▶ _TEXT_
++++++++
If the filesystem is offline or MDS service is missing, perform the following steps:

  1. Scale down the rook-ceph-operator and ocs operator deployments.

    # oc scale deployment rook-ceph-operator --replicas=0 -n openshift-storage
    # oc scale deployment ocs-operator --replicas=0 -n openshift-storage
  2. Patch the MDS deployments to remove the livenessProbe parameter and run it with the command parameter as sleep.

    # for i in $(oc get deployment -l app=rook-ceph-mds -oname);do oc patch ${i} -n openshift-storage --type='json' -p '[{"op":"remove", "path":"/spec/template/spec/containers/0/livenessProbe"}]' ; oc patch ${i} -n openshift-storage -p '{"spec": {"template": {"spec": {"containers": [{"name": "mds", "command": ["sleep", "infinity"], "args": []}]}}}}' ; done
  3. Recover the CephFS.
++++++++
▶ _SHORT EXERCISE_
Continue the CephFS recovery steps from where they stop, writing what comes after "Recover the CephFS."

▶ _STORED DATA_
++++++++
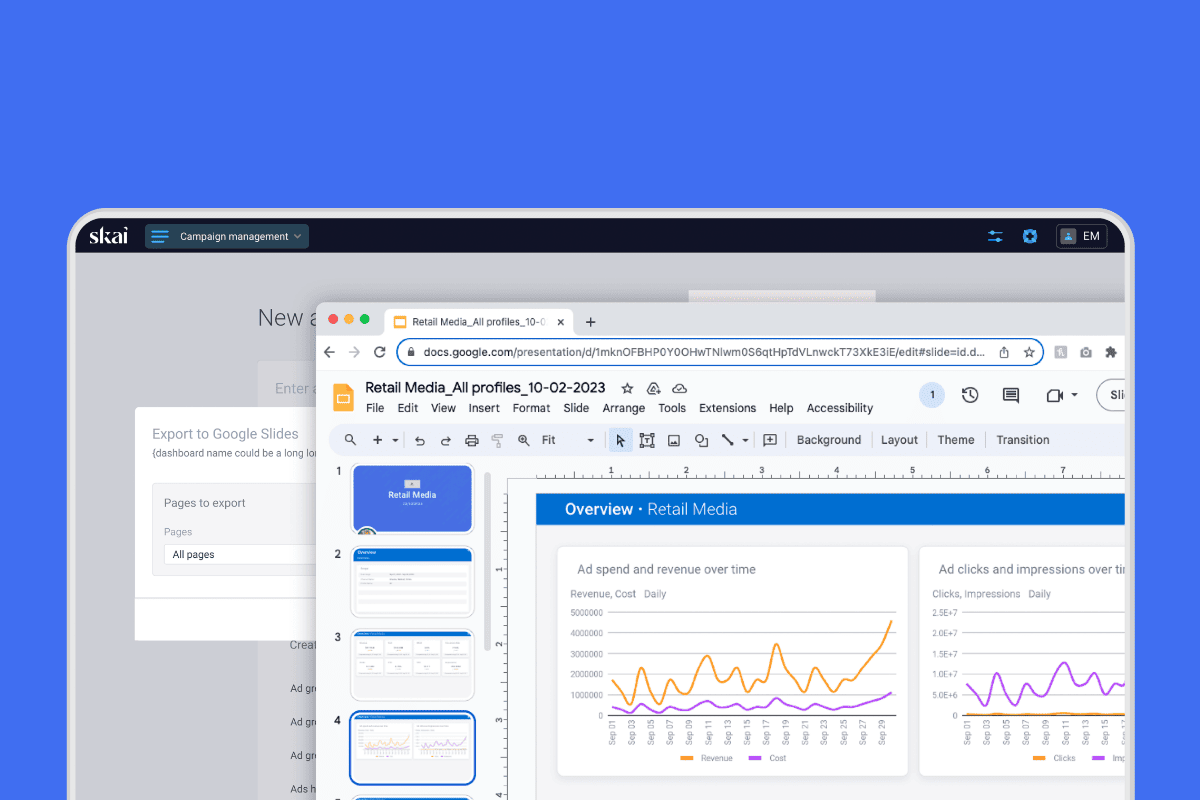1200x800 pixels.
Task: Click the Transition button
Action: pos(1022,440)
++++++++
▶ _TASK ANSWER_
    # ceph fs reset ocs-storagecluster-cephfilesystem --yes-i-really-mean-it

    If the reset command fails, force create the default filesystem with the data and metadata pools, and then reset it.

    Note

    The reset command might fail if the cephfilesystem is missing.

    # ceph fs new ocs-storagecluster-cephfilesystem ocs-storagecluster-cephfilesystem-metadata ocs-storagecluster-cephfilesystem-data0 --force
    # ceph fs reset ocs-storagecluster-cephfilesystem --yes-i-really-mean-it
  4. Replace the MDS deployments.

    # oc replace --force -f oc_get_deployment.rook-ceph-mds-ocs-storagecluster-cephfilesystem-a.yaml
    # oc replace --force -f oc_get_deployment.rook-ceph-mds-ocs-storagecluster-cephfilesystem-b.yaml
  5. Scale up the rook-ceph-operator and ocs-operator deployments.

    # oc scale deployment rook-ceph-operator --replicas=1 -n openshift-storage
    # oc scale deployment ocs-operator --replicas=1 -n openshift-storage
  6. Check the CephFS status.

    # ceph fs status

    The status should be active.

Important

If the application pods attached to the deployments which were using the CephFS Persistent Volume Claims (PVCs) get stuck in CreateContainerError state post restoring the CephFS, restart the application pods.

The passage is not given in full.